Courtney Marie Andrews – Honest Life (2016)
Giunge solo ora sul mercato europeo il sesto album di Courtney Marie Andrews, giovane folksinger nata a Phoenix, Arizona, apprezzata e stimata da colleghi illustri come Damien Jurado e Jim Adkins.
“Honest Life” è l’album della maturità per la ventiseienne americana, un piccolo diario intimo dove l’autrice prende coscienza della sua femminilità ormai adulta, un progetto che sembra quasi un esordio in virtù della freschezza emotiva e dell’intensità creativa.
Quasi a rimarcare questa fase artistica, Courtney Marie Andrews ha eliminato dalla sua discografia ufficiale ben tre dei suoi precedenti album, in verità gli elementi base del sound di “Honest Life” non sono distanti da quelli che hanno caratterizzato i suoi esordi, quello che appare più evidente è la perfetta sinergia tra il lirismo dei testi e l’arguzia degli arrangiamenti.
La voce limpida e cristallina evoca Linda Rondstadt, Maria McKee ed Emmylou Harris, mentre alcune inflessioni pop-soul citano Carole King e Laura Nyro, un campionario di influenze sufficiente a far di “Honest Life” una piccola sorpresa del cantautorato moderno.
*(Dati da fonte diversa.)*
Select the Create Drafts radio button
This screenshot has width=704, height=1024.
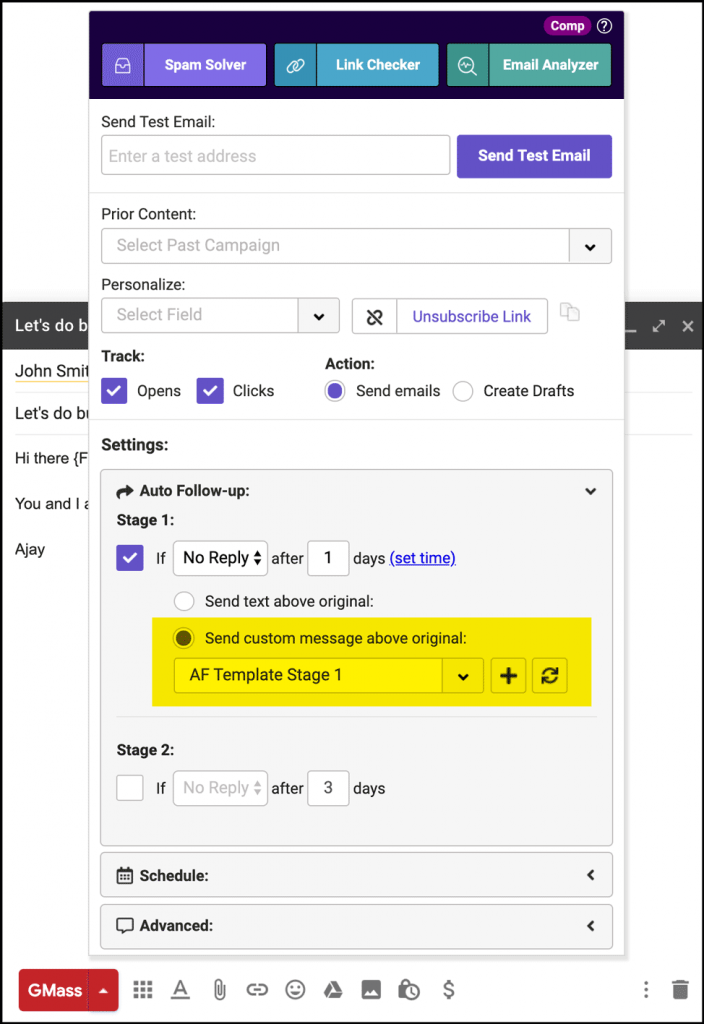(462, 391)
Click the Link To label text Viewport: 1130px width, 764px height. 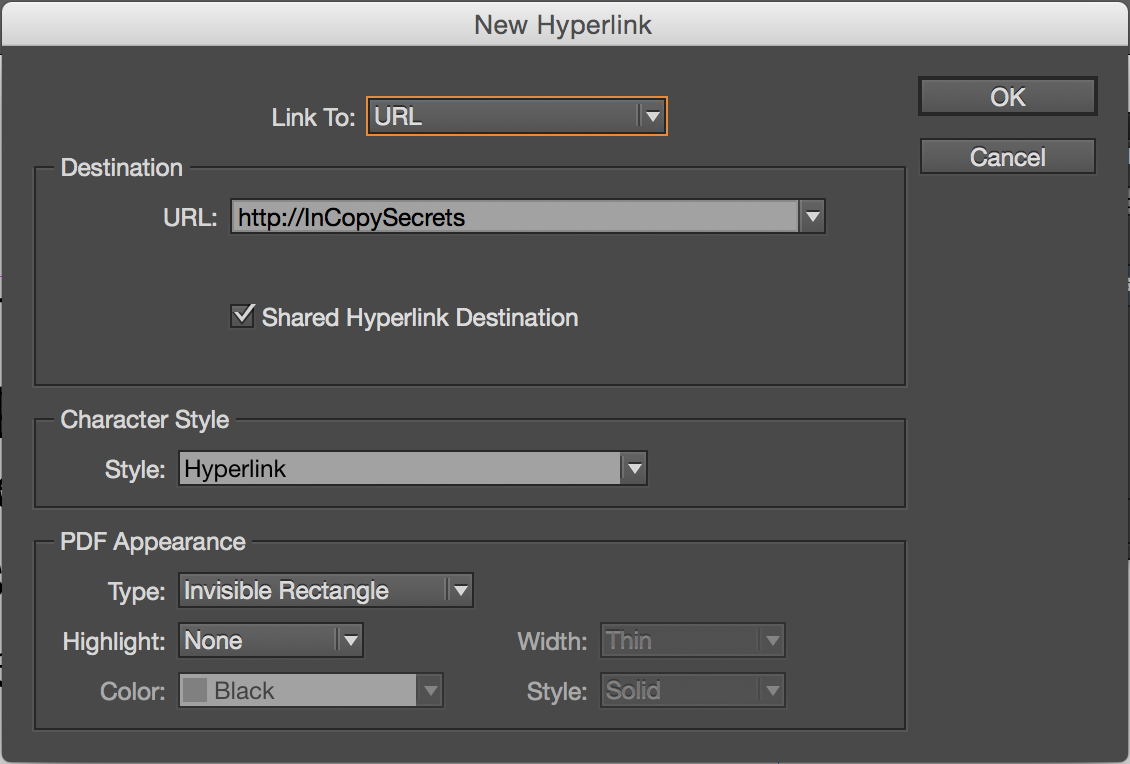(x=313, y=117)
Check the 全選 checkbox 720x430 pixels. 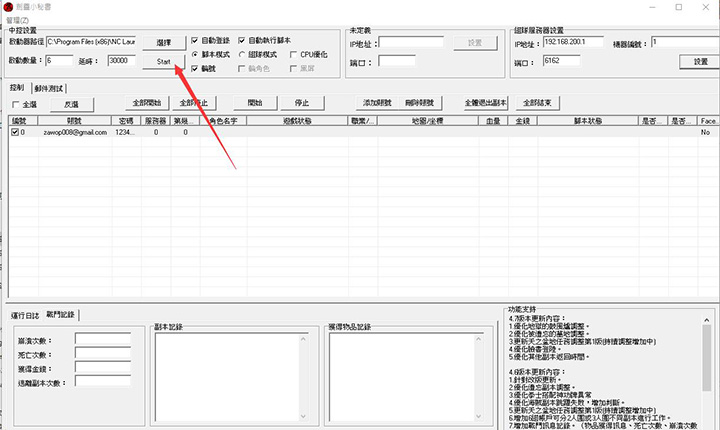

Quello che rende tutto ancor più affascinante è la qualità della scrittura, mai didascalica o eccessivamente derivativa, Courtney rende vivo e attuale un linguaggio folk-pop spesso confinato ai margini dell’easy listening, senza cedere ai cliché di molta produzione lo-fi o al fascino intellettuale del weird-folk.
La maturità e la consapevolezza permettono a Courtney Marie Andrews di sfidare le regole del country alternative, l’autrice pesca a piene mani in quel country-rock radio-friendly Fm che imperversava nei tardi anni 70, senza sporcarsi le mani, anzi centrando un trittico iniziale che avrebbe fatto la fortuna di molti album di quegli anni.
Il midtempo da autostrada americana di “Rookie Dreaming”, l’introverso mood da folksinger di “Not The End“ e il pop-soul di “Irene” sono non solo accattivanti ma altresì ricche di sfumature liriche, piccole perle di un gioiello di creatività che onora la miglior tradizione americana che va da Joan Baez a Joni Mitchell.
Pur dotata di una voce intensa e armoniosa, l’autrice evita eccessive acrobazie tecniche, sottolineando sia pregevoli uptempo country-western come “How Quickly Your Heart Mends” che le difficili trame della ballata per piano e steel guitar “Let The Good One Go”.
Le emozioni in “Honest Life” sono legate al trionfo del non detto, a quel mondo di mezzo dove un respiro conta più di un urlo, esemplari in tal senso la delicata e suggestiva title track o il gioioso country anni 60 di “Table For One”.
Come tradizione del miglior country al femminile, l’album si chiude con il pregevole e raffinato matrimonio sonoro con l’orchestra di “Only In My Mind”, perfetta esegesi della distanza che separa il romantico dallo stucchevole, e definitiva consacrazione di un’artista ormai matura per catturare la vostra immaginazione.